SELECTED EXCERPT:
----
TABLE 13 Heat resistance Gel rupture Immobilization strength index Determination 25° C. Example 18 Isotonic 100% Yes 0.17 N jelly G Comparative Isotonic 100% Yes 0.04 N example 17 jelly P Comparative Isotonic 0% No 0.72 N example 18 jelly Q
<Heat resistance determination criteria>

Yes: Heat resistance present (immobilization index of 70% or greater)

No: Heat resistance not present (immobilization index of less than 70%)

Example 23

A gelling agent was prepared and a standard gel obtained and evaluated in accordance with the following items (1) to (16).

(1) Mixed together were the above-described highly dispersible cellulose complex B as a first component, glucomannan as a second component, and xanthan gum as a third component in a weight ratio of first component:second component:third component of 5:4:1, to thereby form a gelling agent n.

(2) The gelling agent n was charged into 25° C. ion exchange water so that its concentration was 0.92% by weight. The resultant solution was dispersed for 5 minutes using a domestic mixer (manufactured by Sanyo Electric Co., Ltd.) at about 11,000 rpm, to thereby obtain an aqueous gelling agent dispersion. As a result of dispersion, the temperature increased by about 8° C.

(3) To confirm heat resistance, the aqueous gelling agent dispersion was used as a test sample. The sample was charged with a plurality of “plate-like grains c”, and the resultant solution was mixed with a spatula.

(4) This solution was then filled to a height of about 45 mm into cylindrical glass vessels having an inner diameter of about 45 mm so that 20“plate-like grains c” per vessel were contained therein. The vessels were then sealed.

(5) The resultant solution was heat-treated for 30 minutes at 120° C.

(6) After the heat treatment had finished, the solution was cooled for 3 hours at 25° C. while maintaining in a standing state. The number of grains floating on the liquid surface and the number that had sedimented to the bottom were counted.

(7) Determination of heat resistance: Based on the respective number of grains counted in item (6), the immobilization index was calculated.

(8) To determine the rupture strength, rupture strain factor and brittleness strain factor of a standard gel, heat resistant wrap was stuck onto one side of the lip portion of cylindrical vessels made from stainless steel having an inner diameter of about 45 mm and a height of 5 cm. The wrap was held with a rubber band to prepare the vessels to be used for filling the gel.

(9) An aqueous gelling agent dispersion was prepared (but no grains were added therein) in the same manner as items (1) to (2). The prepared dispersion was then used as a test sample and filled into the vessels to a height of about 40 mm.

(10) Heat resistant wrap was wrapped around the vessels and held with a rubber band to seal the vessels.
----
AIM 1: Decide whether each statement agrees with the gelling agent excerpt, answering yes or no and quoting the words of the excerpt that settle it: (a) the aqueous gelling agent dispersion was mixed for 5 minutes at about 11,000 rpm; (b) the solution was heat-treated for 60 minutes at 120° C; (c) heat resistance counts as present when the immobilization index is 70% or greater.
The gelling agent excerpt and the records that come after it are unrelated material.

(Records of locating words and elements)
----
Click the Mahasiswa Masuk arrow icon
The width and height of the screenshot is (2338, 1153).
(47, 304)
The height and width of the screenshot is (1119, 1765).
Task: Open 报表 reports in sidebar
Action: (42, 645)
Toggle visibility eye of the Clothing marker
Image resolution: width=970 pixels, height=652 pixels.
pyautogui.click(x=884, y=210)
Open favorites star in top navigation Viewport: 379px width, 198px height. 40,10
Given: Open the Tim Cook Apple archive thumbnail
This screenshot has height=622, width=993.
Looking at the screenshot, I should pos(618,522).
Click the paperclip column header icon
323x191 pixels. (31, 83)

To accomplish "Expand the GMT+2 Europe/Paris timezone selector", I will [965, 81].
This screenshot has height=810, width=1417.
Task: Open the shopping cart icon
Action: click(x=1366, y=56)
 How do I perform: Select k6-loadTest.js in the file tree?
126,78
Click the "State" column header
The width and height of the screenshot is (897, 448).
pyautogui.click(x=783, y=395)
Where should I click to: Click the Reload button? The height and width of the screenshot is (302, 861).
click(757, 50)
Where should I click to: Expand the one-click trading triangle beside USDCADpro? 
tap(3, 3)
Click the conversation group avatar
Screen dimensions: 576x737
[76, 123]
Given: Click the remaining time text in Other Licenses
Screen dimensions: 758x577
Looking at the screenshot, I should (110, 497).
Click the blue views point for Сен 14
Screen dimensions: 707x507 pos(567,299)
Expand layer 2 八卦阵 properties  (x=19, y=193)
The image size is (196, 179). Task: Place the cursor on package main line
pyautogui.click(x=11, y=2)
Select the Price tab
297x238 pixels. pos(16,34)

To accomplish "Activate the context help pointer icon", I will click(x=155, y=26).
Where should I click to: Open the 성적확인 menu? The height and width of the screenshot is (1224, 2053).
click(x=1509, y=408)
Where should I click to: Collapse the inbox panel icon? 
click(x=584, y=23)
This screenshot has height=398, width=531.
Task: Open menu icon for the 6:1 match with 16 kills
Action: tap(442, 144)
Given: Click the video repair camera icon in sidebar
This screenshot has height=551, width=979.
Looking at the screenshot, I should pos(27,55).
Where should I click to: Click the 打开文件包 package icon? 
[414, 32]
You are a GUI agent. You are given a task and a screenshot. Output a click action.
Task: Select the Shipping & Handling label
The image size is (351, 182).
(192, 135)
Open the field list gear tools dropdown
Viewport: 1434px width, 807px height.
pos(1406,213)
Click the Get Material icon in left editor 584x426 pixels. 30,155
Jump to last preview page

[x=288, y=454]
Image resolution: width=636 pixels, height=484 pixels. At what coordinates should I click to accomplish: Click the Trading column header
----
AIM 2: Retype the records from the line containing "How do I perform: Select" through the line containing "Looking at the screenshot, I should pos(27,55).", including both of those lines.

REPLY 1:
(a) Yes: "was dispersed for 5 minutes" and "at about 11,000 rpm".
(b) No: "The resultant solution was heat-treated for 30 minutes at 120° C."
(c) Yes: "Heat resistance present (immobilization index of 70% or greater)".

REPLY 2:
 How do I perform: Select k6-loadTest.js in the file tree?
126,78
Click the "State" column header
The width and height of the screenshot is (897, 448).
pyautogui.click(x=783, y=395)
Where should I click to: Click the Reload button? The height and width of the screenshot is (302, 861).
click(757, 50)
Where should I click to: Expand the one-click trading triangle beside USDCADpro? 
tap(3, 3)
Click the conversation group avatar
Screen dimensions: 576x737
[76, 123]
Given: Click the remaining time text in Other Licenses
Screen dimensions: 758x577
Looking at the screenshot, I should (110, 497).
Click the blue views point for Сен 14
Screen dimensions: 707x507 pos(567,299)
Expand layer 2 八卦阵 properties  (x=19, y=193)
The image size is (196, 179). Task: Place the cursor on package main line
pyautogui.click(x=11, y=2)
Select the Price tab
297x238 pixels. pos(16,34)

To accomplish "Activate the context help pointer icon", I will click(x=155, y=26).
Where should I click to: Open the 성적확인 menu? The height and width of the screenshot is (1224, 2053).
click(x=1509, y=408)
Where should I click to: Collapse the inbox panel icon? 
click(x=584, y=23)
This screenshot has height=398, width=531.
Task: Open menu icon for the 6:1 match with 16 kills
Action: tap(442, 144)
Given: Click the video repair camera icon in sidebar
This screenshot has height=551, width=979.
Looking at the screenshot, I should pos(27,55).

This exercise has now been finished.